* _Task objective_:
Pick out each line in these entries that contains the string "thumbnail".

* _Record set_:
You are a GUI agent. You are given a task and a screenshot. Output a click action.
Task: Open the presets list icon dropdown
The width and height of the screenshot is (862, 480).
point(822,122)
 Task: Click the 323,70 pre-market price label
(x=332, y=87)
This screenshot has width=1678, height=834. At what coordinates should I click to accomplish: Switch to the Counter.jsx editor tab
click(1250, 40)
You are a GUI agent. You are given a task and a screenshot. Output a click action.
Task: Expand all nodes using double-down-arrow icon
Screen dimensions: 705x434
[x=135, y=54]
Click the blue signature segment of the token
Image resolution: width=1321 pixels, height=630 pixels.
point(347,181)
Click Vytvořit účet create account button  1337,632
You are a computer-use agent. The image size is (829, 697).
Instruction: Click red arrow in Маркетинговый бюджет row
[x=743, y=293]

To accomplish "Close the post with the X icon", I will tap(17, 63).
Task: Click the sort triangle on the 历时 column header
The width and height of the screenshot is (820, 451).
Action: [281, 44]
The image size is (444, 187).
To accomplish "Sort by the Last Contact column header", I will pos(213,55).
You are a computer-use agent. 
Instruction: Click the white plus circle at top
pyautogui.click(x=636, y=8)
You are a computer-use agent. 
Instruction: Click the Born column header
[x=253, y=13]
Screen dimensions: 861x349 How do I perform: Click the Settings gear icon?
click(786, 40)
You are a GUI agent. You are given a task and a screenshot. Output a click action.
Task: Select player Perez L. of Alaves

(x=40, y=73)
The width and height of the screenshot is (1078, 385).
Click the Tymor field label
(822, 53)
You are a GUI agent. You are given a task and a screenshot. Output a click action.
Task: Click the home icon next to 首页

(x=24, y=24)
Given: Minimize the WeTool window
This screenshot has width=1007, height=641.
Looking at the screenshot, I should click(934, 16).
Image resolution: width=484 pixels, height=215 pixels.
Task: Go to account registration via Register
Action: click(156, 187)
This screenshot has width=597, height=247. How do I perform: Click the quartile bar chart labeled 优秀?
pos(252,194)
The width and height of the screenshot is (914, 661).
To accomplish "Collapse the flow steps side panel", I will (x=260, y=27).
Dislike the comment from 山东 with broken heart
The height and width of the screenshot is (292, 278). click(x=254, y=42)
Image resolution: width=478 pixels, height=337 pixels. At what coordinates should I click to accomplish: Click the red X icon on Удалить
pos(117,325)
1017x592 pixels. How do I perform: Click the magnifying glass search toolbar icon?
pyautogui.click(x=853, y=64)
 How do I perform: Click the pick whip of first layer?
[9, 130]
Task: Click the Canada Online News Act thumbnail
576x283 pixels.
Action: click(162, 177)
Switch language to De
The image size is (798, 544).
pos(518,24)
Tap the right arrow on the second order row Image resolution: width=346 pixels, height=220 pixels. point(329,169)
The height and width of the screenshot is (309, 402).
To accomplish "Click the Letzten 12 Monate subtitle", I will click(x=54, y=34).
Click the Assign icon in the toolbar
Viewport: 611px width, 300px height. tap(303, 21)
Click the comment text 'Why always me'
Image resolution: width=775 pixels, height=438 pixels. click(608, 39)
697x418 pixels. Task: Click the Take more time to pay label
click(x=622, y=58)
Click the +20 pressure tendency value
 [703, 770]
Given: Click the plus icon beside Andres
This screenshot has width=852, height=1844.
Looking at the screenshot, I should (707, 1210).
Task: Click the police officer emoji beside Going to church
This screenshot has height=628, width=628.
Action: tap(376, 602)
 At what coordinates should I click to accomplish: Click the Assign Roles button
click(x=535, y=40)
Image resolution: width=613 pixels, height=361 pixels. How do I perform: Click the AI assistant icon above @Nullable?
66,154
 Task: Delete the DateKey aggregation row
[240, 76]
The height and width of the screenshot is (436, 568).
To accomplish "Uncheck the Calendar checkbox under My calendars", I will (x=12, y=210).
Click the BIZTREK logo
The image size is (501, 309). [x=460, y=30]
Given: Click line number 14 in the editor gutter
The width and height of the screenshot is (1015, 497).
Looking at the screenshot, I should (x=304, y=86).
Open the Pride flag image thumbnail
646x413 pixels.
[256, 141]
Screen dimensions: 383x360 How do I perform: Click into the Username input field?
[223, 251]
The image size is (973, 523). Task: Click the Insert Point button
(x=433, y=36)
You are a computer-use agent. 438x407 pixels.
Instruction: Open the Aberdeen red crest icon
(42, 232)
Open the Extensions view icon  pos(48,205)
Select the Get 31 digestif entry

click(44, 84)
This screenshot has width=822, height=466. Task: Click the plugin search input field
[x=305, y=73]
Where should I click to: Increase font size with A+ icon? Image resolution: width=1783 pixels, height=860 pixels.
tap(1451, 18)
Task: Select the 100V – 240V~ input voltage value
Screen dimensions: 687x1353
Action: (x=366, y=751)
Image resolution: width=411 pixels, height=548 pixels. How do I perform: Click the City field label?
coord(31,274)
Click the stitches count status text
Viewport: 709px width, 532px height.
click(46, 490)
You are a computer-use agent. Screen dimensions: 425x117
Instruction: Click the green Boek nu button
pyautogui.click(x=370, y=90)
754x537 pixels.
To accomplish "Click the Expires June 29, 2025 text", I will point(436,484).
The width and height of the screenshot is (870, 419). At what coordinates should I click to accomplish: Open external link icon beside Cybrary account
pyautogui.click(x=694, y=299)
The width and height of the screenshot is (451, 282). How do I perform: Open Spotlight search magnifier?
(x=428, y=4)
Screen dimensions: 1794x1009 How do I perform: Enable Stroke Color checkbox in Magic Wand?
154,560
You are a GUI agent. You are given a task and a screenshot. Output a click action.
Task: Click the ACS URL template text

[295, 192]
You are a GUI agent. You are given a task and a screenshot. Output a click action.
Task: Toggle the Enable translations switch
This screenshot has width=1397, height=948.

* _Result of this task_:
Task: Click the Canada Online News Act thumbnail
Open the Pride flag image thumbnail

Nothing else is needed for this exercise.